▸ Information provided:
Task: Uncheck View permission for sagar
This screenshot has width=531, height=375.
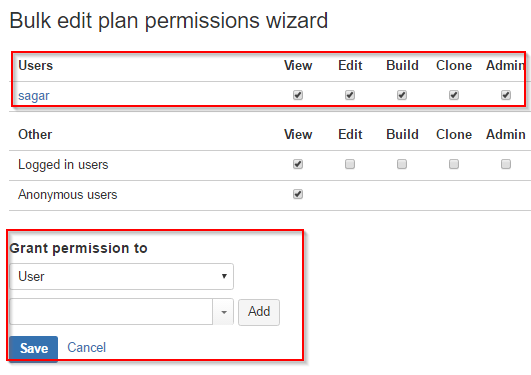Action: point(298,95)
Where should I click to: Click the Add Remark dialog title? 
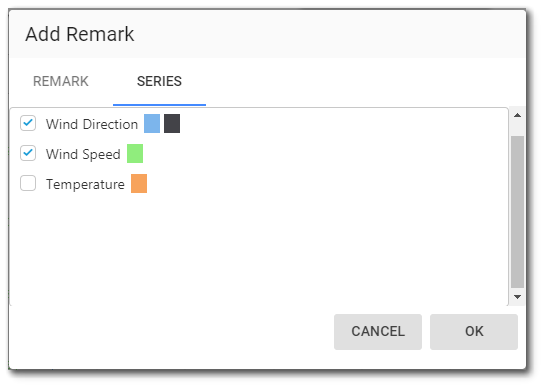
* * *
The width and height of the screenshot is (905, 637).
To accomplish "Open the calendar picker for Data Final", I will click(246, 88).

▸ What to work on: An exact copy is needed of the stretch above that opens with the line containing "Task: Uncheck View permission for sagar" and closes with the line containing "Where should I"; the pictures are not part of it.

▸ Reply to the exercise:
Task: Uncheck View permission for sagar
This screenshot has width=531, height=375.
Action: point(298,95)
Where should I click to: Click the Add Remark dialog title? 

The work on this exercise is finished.